In an effort to curb the industry’s wanton drift, the Motion Picture Code had been established in 1930 by Will Hays, the president of the Motion Picture Producers and Distributors of America. But it would not be systematically enforced, with its “Purity Seal”—often to prudish and religious excess—until four years later. Thus, with Cleo’s blanket permission, Helen and Mary were privy to some hot stuff: sexier starlets, untrammeled screen whoopee, gory lions-and-Christians epics, and the bodice-ripping beguilements of swashbuckling rogues. They became, in Helen’s words, “total little movie freaks.”

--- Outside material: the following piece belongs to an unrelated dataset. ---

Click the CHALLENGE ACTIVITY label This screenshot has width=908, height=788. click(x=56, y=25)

Perhaps their mother thought they would miss Ira less, sitting day after day in the dark, cocooned in make-believe; possibly, she needed the time to herself. But when the girls were at home, she was completely attentive to their needs. Cleo listened closely to her daughters’ recitations of their days outside the home and helped with homework and church projects. Striving to be the good daughter and model student, Helen rarely got into trouble. The one ti
me she was disciplined in school, it was all about boys. When they were in the fifth grade, both Helen and Elizabeth Jessup concocted a secret rating system of the dreamboats in their class and recorded their sentiments in a small notebook. Helen had left it in her coat pocket in the cloakroom, but a classmate ratted them out to the teacher. A mortified Helen was made to fetch the offending object and await her fate before the entire class. She took the fall alone, red-faced. She was instructed to confess to her mother that very day and then destroy the notebook. Like the incident with the pretty girl and the swings, it was a searing humiliation that Helen would churn up and recount many times in her adult life. She kept to Miss Baker’s required penance when she got home that afternoon. Upon hearing the sobbed mea culpa, Cleo merely held her girl and promised it would soon be forgotten.

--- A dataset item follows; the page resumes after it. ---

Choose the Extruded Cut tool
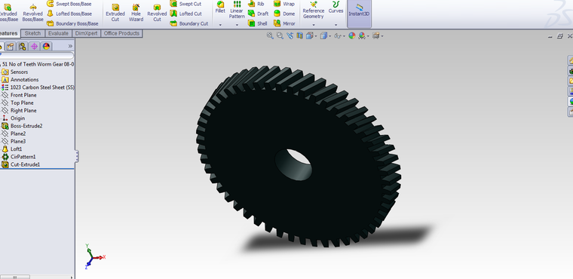573x279 pixels. click(115, 13)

In her long hours alone at home, Cleo sewed constantly, almost obsessively. Before everything went so dark, six-year-old Helen had accompanied her mother on the train to Denver when Cleo took summer courses at Teachers College in Greeley, Colorado. She may have convinced Ira to let her upgrade her certification and teach again. But she hadn’t the teaching credentials for a big-city school and as the Depression tightened its vise, there were no jobs, anyway.
Cleo dressed her daughters with a fierce and somewhat manic energy. She may have felt a sense of pride as Helen and Mary left for school in custom-tailored dresses and skirts. But there was no praise at home, and rarely even a thank-you from fussy little Helen, who still craved store-bought fashions. The ungrateful child confessed years later, “I was such a little prick.” She was willful, even then. As a grown woman, subject to rare but intense flashes of anger, she would send small objects airborne—ashtrays, radios, full plates of food—sometimes in the most public arenas. As a child, vexing poor Cleo, Helen recalled, she went way over the line just once. The eruption was over, of all things, a clothing fad she referred to as a “scandal suit,” which was a combination of blouse and shorts with an overskirt; no nice girls wore just shorts. Helen’s friend Betty Tabb had a smashing version in a lively print—couldn’t she have one, too? When Cleo picked Helen up after school shortly thereafter, a surprise awaited her in the backseat. It was fabric for her own scandal suit, a few yards of white cotton piqué.